(DATASET):
-*-*-

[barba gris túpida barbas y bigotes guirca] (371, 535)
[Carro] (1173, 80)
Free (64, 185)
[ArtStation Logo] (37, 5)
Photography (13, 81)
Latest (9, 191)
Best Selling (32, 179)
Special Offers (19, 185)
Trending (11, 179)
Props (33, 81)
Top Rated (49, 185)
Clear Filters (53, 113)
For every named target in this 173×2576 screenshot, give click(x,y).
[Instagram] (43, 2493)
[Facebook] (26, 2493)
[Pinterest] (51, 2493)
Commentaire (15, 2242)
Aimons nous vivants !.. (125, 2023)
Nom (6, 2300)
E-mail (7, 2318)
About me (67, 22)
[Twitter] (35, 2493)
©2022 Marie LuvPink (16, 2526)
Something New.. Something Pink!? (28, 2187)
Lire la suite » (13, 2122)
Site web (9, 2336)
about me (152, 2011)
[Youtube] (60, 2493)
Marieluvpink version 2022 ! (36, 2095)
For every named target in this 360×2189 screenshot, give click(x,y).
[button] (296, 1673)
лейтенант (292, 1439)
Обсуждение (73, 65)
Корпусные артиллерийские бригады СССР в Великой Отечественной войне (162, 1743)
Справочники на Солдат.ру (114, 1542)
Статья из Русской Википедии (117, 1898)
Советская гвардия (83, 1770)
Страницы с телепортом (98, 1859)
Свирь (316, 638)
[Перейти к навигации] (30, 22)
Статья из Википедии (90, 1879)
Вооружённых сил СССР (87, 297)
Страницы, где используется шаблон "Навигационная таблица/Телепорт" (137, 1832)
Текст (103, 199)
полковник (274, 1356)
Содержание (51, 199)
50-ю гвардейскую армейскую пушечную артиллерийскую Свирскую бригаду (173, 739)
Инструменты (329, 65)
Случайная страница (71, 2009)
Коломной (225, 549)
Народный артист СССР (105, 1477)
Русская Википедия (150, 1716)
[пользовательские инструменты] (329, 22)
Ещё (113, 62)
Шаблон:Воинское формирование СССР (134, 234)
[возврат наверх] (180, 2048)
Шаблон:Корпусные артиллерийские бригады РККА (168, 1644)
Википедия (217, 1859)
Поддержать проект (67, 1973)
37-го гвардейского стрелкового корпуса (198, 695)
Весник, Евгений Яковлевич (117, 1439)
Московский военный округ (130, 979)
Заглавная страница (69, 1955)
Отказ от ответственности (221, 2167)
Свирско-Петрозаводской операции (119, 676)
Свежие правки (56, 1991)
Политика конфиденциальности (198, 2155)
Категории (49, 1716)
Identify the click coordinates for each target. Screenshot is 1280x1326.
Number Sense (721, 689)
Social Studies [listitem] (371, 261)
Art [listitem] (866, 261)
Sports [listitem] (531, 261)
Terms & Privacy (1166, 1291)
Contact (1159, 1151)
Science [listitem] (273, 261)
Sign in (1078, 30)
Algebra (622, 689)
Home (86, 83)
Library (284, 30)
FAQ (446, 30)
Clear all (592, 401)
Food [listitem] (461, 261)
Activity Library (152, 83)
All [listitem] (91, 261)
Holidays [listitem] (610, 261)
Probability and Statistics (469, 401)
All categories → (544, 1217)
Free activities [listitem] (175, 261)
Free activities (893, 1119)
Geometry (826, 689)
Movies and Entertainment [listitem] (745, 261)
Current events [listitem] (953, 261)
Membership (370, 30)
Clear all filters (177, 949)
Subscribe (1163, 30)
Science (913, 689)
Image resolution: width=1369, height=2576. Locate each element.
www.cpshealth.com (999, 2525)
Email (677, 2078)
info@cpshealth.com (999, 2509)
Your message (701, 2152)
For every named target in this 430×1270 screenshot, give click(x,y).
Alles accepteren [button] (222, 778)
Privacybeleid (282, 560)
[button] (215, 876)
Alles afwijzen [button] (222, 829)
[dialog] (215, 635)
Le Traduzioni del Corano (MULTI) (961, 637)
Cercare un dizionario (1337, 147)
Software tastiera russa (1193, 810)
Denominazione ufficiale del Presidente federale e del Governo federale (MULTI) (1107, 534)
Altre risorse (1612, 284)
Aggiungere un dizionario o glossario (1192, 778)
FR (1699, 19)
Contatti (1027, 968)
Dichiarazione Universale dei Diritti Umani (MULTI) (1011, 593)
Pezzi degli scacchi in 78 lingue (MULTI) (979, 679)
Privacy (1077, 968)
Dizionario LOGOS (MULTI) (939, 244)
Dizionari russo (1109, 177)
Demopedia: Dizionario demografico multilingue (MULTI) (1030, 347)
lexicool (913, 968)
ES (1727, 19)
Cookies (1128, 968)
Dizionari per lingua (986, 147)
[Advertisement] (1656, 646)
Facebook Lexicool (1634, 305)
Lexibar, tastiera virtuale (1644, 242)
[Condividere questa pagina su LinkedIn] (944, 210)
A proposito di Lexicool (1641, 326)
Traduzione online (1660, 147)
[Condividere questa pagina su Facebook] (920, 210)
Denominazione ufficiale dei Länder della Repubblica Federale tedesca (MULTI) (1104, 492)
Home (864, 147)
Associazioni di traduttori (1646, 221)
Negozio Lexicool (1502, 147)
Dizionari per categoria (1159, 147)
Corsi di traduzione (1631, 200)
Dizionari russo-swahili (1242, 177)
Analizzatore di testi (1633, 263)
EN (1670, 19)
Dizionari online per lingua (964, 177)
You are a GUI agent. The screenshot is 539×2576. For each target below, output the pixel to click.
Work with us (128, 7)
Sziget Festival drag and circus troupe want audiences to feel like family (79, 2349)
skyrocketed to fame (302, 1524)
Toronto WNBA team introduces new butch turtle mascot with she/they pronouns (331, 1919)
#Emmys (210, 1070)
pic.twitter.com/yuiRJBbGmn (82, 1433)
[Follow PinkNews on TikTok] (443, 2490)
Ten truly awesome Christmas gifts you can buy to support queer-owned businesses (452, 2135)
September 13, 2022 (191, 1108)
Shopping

-*-*-

(THE TASK):
Beginning with the line above that contains "37-го гвардейского стрелкового", copy each line exactly up to and including the line that contains "Clear all (592, 401)", and go no further.

(RESULT):
37-го гвардейского стрелкового корпуса (198, 695)
Весник, Евгений Яковлевич (117, 1439)
Московский военный округ (130, 979)
Заглавная страница (69, 1955)
Отказ от ответственности (221, 2167)
Свирско-Петрозаводской операции (119, 676)
Свежие правки (56, 1991)
Политика конфиденциальности (198, 2155)
Категории (49, 1716)
Identify the click coordinates for each target. Screenshot is 1280x1326.
Number Sense (721, 689)
Social Studies [listitem] (371, 261)
Art [listitem] (866, 261)
Sports [listitem] (531, 261)
Terms & Privacy (1166, 1291)
Contact (1159, 1151)
Science [listitem] (273, 261)
Sign in (1078, 30)
Algebra (622, 689)
Home (86, 83)
Library (284, 30)
FAQ (446, 30)
Clear all (592, 401)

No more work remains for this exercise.